Television/radio coverage
- Network: CBS

= 28th Annual Grammy Awards =

1986 award ceremony for music

The 28th Annual Grammy Awards were held on February 25, 1986, at Shrine Auditorium, Los Angeles. They recognized accomplishments by musicians from the previous year, 1985. The night's big winner was USA for Africa's "We Are the World", which won four awards, including Song of the Year which went to Michael Jackson and Lionel Richie. It marked the first time in their respective careers that they received the Song of the Year Award. For Richie, it was his sixth attempt in eight years. The other three awards (including Record of the Year) for the latter single were given to the song's producer, Quincy Jones.

Another big winner was Phil Collins, whose No Jacket Required LP amassed three wins: Album of the Year (alongside Hugh Padgham), Producer of the Year and Best Pop Vocal (Male). The Manhattan Transfer also won three awards, including two for the song "Another Night in Tunisia" (performed and arranged on the album by guest vocalists Jon Hendricks and Bobby McFerrin).
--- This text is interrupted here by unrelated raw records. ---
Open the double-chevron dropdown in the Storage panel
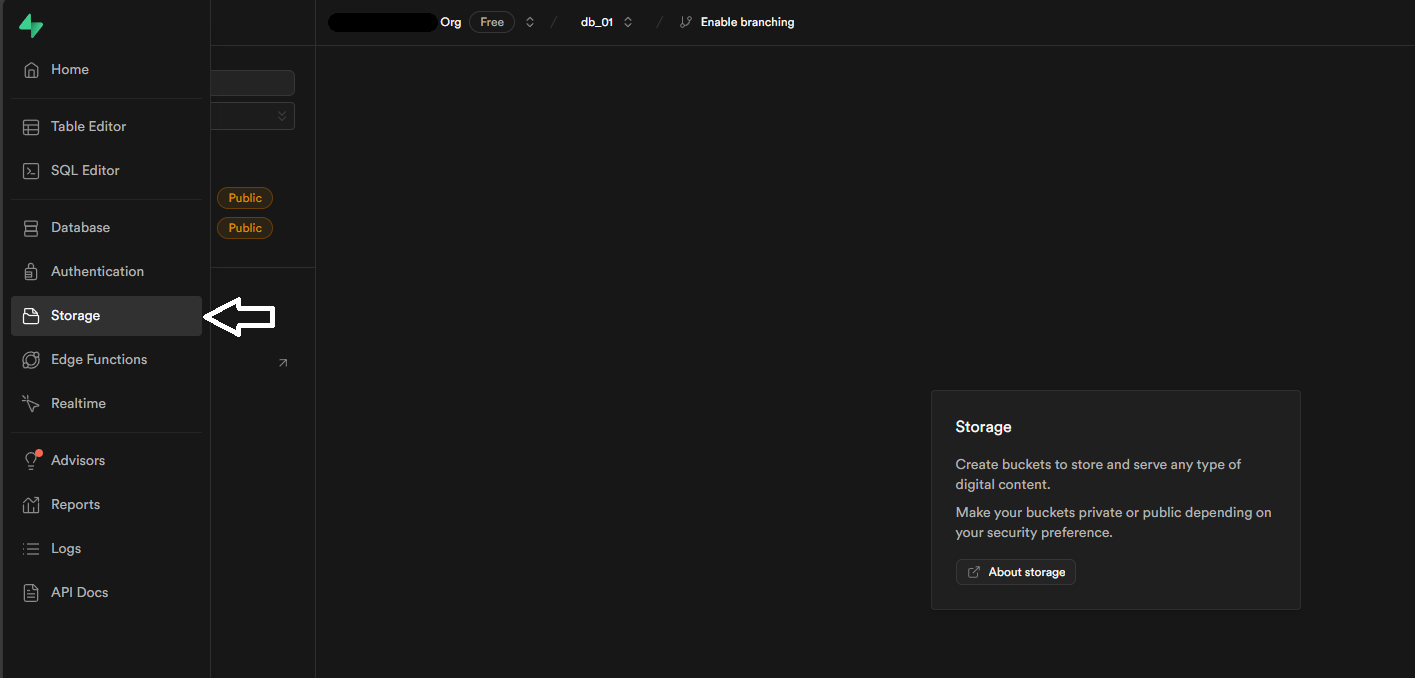Image resolution: width=1415 pixels, height=678 pixels. (281, 116)
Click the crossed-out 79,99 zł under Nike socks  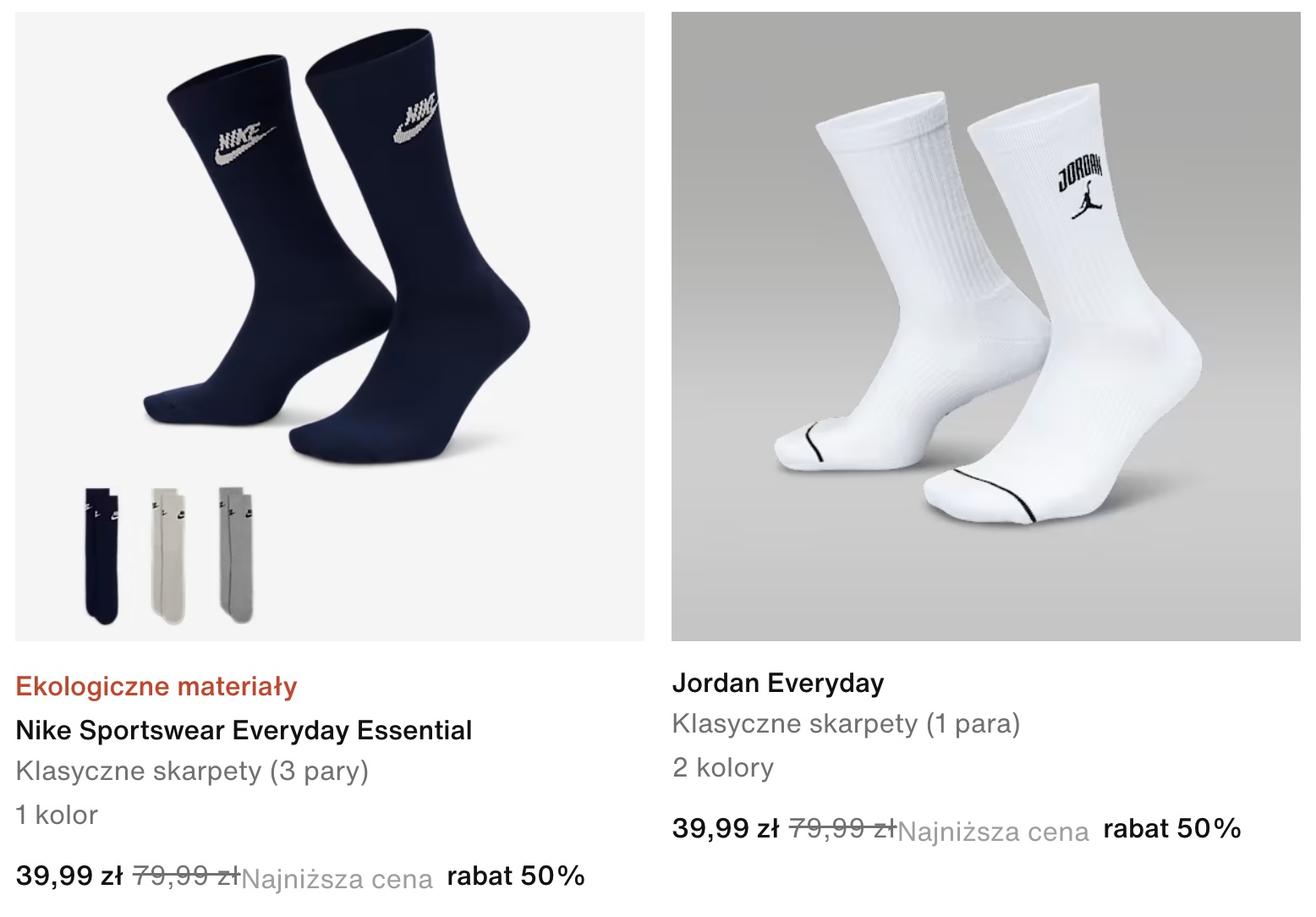(x=187, y=876)
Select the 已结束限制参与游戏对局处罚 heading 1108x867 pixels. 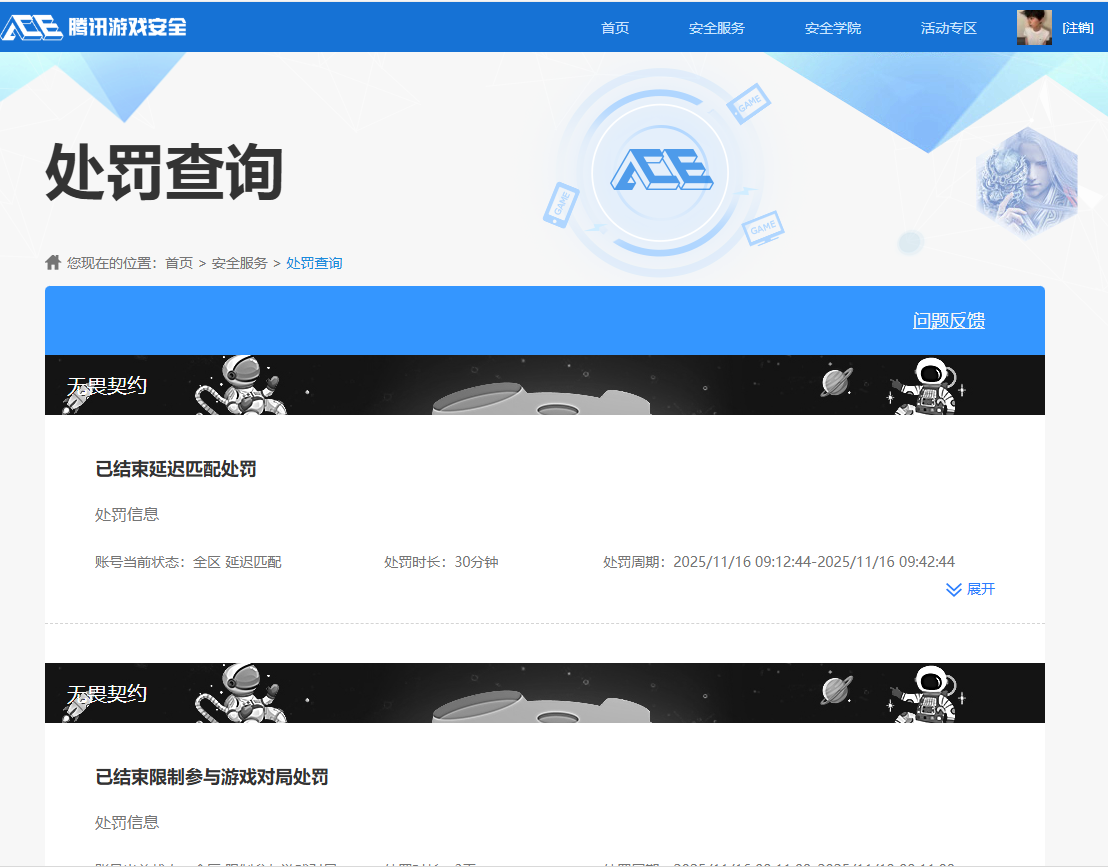(211, 777)
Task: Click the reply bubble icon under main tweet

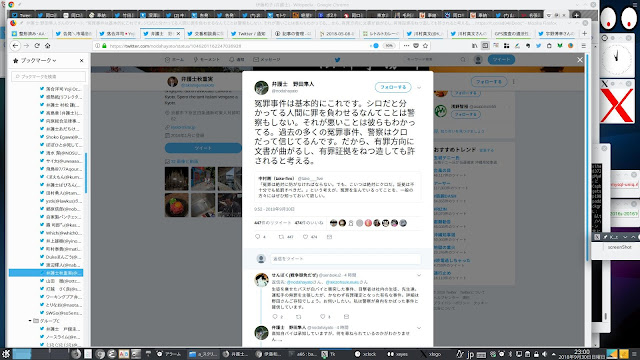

Stevie Wonder won his first Grammy in nine years for his album In Square Circle, after winning fifteen awards in the mid-1970s. While songwriter Jimmy Webb won him his first Grammy in 17 years for his song "Highwayman" (after 1969's Up, Up and Away). Orchestrator and arranger Nelson Riddle, posthumously won for his arrangements on Linda Ronstadt's album Lush Life. There was one new category, Best Polka Recording. It would run until 2009.

== Controversy ==
There were a number of remarkable wins in the classical field. The Atlanta Symphony Orchestra's recording of Berlioz: Requiem won three awards, while a different recording by the same orchestra won the Best Orchestral Performance award. These four wins were the result of an unusually large number of nominations for the orchestra (12 in total), including four in the Best Classical Album category which normally holds five nominees (the Recording Academy decided to add a number of nominations to this list to lessen the domination of the Atlanta Symphony Orchestra in this category).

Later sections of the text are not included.